- [ACTION ITEM]
Your answer should be every line with the word "Наукові", copied from the data below.

··· AVAILABLE RECORDS ···

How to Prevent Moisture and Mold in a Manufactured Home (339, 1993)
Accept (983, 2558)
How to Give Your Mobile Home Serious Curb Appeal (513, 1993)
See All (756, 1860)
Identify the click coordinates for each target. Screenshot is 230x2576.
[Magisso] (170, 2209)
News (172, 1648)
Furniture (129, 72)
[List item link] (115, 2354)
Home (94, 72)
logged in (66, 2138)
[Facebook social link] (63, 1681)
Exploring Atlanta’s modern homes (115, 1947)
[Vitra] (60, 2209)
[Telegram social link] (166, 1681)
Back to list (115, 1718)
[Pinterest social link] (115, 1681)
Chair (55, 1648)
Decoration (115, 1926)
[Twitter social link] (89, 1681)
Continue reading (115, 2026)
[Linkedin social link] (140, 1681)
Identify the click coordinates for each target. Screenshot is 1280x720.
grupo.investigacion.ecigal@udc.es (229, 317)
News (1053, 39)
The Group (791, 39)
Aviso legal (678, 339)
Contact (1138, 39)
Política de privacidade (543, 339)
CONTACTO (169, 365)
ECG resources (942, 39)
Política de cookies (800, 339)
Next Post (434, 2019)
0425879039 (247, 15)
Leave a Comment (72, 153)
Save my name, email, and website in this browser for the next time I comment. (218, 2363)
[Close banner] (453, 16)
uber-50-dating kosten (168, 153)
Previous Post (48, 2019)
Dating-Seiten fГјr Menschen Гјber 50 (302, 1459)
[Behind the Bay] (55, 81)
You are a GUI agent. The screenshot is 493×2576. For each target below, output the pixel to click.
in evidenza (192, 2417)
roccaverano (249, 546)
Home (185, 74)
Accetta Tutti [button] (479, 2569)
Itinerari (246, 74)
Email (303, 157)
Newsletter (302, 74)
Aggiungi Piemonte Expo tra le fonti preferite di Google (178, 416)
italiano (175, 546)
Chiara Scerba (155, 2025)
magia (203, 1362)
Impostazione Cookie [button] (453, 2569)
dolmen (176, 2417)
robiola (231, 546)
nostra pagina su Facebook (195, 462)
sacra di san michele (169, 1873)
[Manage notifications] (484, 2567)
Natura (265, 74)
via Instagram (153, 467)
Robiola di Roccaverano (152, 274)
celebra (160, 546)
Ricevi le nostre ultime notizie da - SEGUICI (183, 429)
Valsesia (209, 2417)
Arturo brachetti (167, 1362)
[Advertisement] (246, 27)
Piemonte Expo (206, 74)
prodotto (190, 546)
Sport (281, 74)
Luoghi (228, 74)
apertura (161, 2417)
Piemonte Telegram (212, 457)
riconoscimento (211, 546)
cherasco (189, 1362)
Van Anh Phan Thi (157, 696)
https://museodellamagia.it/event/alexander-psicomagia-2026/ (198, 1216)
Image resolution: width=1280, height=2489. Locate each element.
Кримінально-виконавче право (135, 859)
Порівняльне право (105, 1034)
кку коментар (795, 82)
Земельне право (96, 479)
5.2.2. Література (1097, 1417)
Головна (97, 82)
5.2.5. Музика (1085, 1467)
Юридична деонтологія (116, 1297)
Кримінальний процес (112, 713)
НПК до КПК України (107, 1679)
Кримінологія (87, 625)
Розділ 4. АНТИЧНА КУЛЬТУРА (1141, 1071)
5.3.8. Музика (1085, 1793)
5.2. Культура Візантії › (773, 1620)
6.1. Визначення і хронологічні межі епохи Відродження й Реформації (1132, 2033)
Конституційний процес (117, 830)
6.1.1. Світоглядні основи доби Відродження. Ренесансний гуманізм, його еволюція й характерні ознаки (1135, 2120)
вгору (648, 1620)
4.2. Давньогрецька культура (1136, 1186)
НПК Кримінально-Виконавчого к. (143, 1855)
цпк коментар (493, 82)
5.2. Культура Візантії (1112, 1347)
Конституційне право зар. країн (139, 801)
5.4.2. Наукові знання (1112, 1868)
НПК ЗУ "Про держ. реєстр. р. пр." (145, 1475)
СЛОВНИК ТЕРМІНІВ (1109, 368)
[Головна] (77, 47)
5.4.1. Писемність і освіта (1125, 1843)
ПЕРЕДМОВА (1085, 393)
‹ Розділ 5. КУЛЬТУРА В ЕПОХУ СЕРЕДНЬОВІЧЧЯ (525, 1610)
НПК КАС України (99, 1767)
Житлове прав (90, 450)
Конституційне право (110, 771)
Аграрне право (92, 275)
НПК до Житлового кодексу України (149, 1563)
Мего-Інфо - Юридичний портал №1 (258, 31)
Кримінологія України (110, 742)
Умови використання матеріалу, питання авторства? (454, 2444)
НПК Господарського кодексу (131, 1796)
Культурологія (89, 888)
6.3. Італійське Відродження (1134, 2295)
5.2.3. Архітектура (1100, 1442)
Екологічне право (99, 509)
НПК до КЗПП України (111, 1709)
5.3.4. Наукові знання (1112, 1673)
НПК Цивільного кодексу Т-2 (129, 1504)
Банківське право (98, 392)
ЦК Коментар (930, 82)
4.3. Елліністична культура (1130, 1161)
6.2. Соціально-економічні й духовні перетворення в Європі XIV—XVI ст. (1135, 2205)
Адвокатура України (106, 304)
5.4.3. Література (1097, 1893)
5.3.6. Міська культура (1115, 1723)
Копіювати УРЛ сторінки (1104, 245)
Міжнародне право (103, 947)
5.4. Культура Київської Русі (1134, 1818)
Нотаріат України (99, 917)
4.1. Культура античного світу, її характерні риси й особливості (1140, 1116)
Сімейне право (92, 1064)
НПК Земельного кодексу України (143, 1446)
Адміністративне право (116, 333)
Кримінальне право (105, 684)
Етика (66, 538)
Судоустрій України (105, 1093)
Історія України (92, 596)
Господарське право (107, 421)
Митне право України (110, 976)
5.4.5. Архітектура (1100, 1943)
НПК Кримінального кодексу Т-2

···

- [SOLUTION TO THE EXERCISE]
5.4.2. Наукові знання (1112, 1868)
5.3.4. Наукові знання (1112, 1673)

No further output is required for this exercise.